» Tasks to perform:
1) In the piece on Ron Artest going to Houston, which player did the Rockets acquire from the Memphis Grizzlies in the summer of 2005?
2) Resume the piece on Ron Artest joining the Rockets, starting right after its final sentence.

Ron Artest to Houston. No NBA summer is complete without the Rockets picking up yet another forward who is supposed to put them into title contention.

In the summer of 2005, the Houston Rockets picked up Stromile Swift from the Memphis Grizzlies, and, due to the immense amount of methamphetamine I must have been shooting into my eyeballs at the time, I thought that they finally had the athletic forward who can take the pressure off Yao Ming on the block and push them to the NBA Finals.

Of course, that year Yao and Tracy McGrady combined to miss 3,000 games total, and the Rockets missed the playoffs altogether.

The next year, they brought in another forward, Shane Battier, for the lump Swift and future perennial-All-Star-on-a-bad-team Rudy Gay. It seemed like a lot to give up for a role player/character guy, but they seemed to adapt pretty well before yet another disappointing first-round playoff knockout for Yao and T-Mac.

Then last year, they brought in yet another forward, Luis Scola, strengthened the guard position, and looked like title contenders again before Yao ended his season for a Chinese government-mandated "Your Parents Will Mysteriously Disappear If You Miss The Olympics"-vacation.

That brings us to this year and Ron “Punchy” Artest.

Don’t get me wrong, I love Ron Artest. I think he should be on the USA Olympic team, and not just because he would have the most potential since Mike Tyson to cause an international incident.

Artest is renowned for his perimeter defense, but his powerful body also makes him sneakily good at posting up on offense. That’s great. He also likes to dribble the nubs off the basketball. And, despite his post skills, he loves chucking up jump shots.

Unfortunately, Tracy McGrady already has that skill set covered for the Rockets, and that’s not even mentioning Steve Francis. Plus, unlike Battier and Scola, Artest's desire to hold and caress the ball means even fewer touches for Yao, the focal point through which all their plays should run.

On the defensive end, Shane Battier is the rare breed of player who is classy enough to come off the bench behind Artest when Battier would normally start for most teams in this league, which incredibly gives the Rockets an elite, veteran perimeter defender on both the first and second teams.

» Dataset content:
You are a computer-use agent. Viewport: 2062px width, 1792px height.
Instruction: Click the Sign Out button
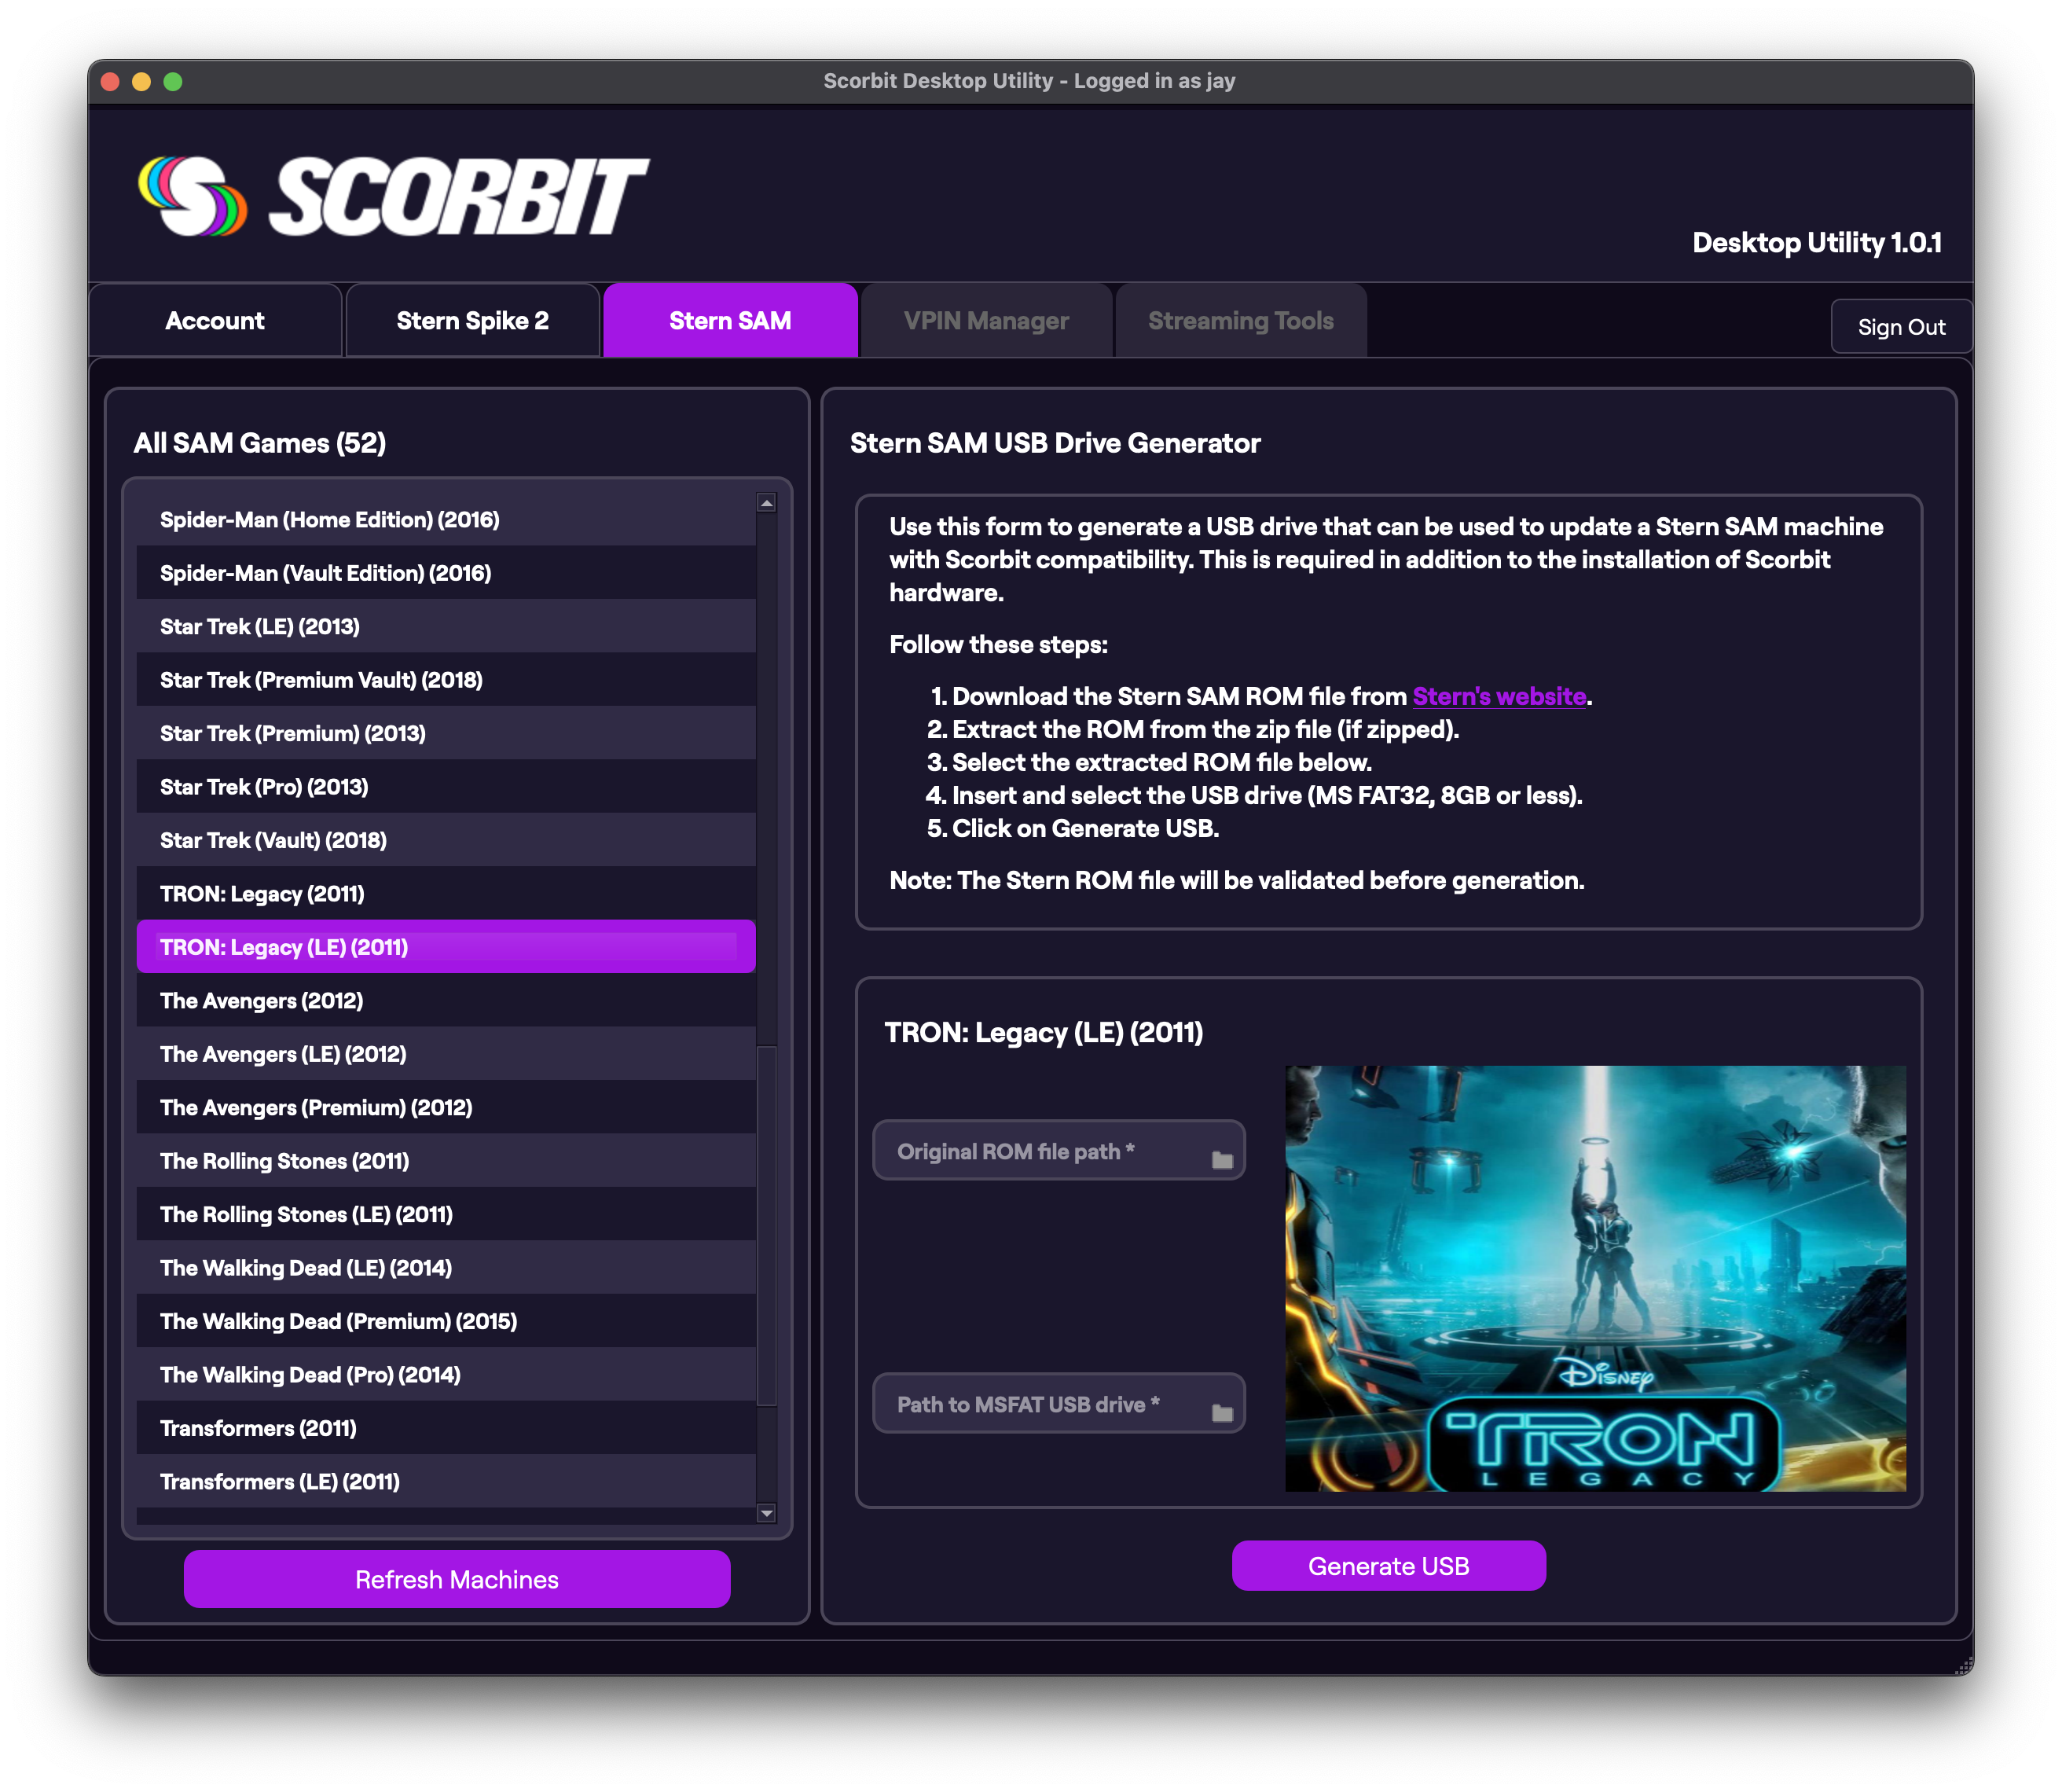(x=1900, y=327)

» Response list:
1) Stromile Swift

2)
However, according to John Hollinger's "spies"—probably the same guy who sent military secrets to China—the Rockets are planning to keep Battier at the three and play Artest at the four.

What the funk? Are they seriously expecting Ron Artest to be guarding guys like Tim Duncan, Kevin Garnett, and Chris Bosh? (No, Yao, put your hand down.) And where does that leave last year's breakouts, Luis Scola and Carl Landry, in the competition for minutes?

Then again, Rick Adelman earns his paycheck on getting players to move the ball around on offense, and Artest is supposedly an underrated playmaker (mysteriously skills always appear when sportswriters need to justify trade—e.g. Artest’s hidden play-making skills or Kwame Brown’s hidden basketball-playing skills). If they work as well together here as they did in Sacramento (Artest dished one APG above his career average during his tenure with Adelman—one whole assist!!), then could be contenders after all.

Regardless, Artest's salary has always been a bargain, with his level of talent countered by his level of craz. With only one year left on contract, he's well worth the risk. Plus, Yao is definitely missing time after rushing back early from a foot injury to play in the Olympics, and T-Mac is definitely missing time because he just likes doing that kind of stuff.

Let's face it, nobody plans their defense around Rafer Alston. When that happens, the Rockets will be thankful that other teams will still have to worry about Punchy Artest.